:: What to produce ::
With the line that contains "Help-Portrait (60, 178)" as the final line, return every line from the start of the data below exactly.

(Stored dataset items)
--------

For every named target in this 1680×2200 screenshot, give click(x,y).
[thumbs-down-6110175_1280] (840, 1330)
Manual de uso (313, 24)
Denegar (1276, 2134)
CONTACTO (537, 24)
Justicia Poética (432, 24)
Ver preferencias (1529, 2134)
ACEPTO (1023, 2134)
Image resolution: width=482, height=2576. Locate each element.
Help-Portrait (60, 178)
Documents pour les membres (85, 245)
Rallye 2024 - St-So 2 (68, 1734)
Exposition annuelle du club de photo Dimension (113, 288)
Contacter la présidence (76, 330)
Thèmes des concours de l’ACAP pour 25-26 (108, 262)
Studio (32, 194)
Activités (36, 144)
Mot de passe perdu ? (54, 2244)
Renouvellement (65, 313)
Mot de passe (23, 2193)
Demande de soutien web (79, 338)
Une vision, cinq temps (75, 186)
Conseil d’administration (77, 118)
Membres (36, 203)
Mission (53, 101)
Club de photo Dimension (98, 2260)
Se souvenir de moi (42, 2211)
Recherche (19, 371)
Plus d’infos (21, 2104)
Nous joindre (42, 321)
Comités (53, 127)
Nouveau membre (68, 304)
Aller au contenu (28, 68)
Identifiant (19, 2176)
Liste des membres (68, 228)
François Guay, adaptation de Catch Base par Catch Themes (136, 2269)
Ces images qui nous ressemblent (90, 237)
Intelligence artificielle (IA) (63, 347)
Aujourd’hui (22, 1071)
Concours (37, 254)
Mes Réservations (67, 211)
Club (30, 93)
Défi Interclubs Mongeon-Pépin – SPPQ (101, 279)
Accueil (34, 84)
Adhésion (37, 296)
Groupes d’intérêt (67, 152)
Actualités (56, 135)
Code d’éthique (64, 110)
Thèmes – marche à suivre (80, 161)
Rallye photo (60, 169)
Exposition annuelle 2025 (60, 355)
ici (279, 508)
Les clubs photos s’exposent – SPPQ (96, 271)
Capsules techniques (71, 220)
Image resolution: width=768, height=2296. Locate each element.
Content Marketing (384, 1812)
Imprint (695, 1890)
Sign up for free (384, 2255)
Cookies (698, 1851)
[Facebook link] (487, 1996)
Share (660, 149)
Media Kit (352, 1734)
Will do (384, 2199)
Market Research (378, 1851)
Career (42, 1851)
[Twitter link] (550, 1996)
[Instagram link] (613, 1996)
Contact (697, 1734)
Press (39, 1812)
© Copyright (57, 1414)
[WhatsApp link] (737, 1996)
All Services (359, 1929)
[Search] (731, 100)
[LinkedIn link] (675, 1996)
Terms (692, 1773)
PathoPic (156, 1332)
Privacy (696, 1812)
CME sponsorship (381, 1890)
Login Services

--------

:: Answer space ::
For every named target in this 1680×2200 screenshot, give click(x,y).
[thumbs-down-6110175_1280] (840, 1330)
Manual de uso (313, 24)
Denegar (1276, 2134)
CONTACTO (537, 24)
Justicia Poética (432, 24)
Ver preferencias (1529, 2134)
ACEPTO (1023, 2134)
Image resolution: width=482, height=2576. Locate each element.
Help-Portrait (60, 178)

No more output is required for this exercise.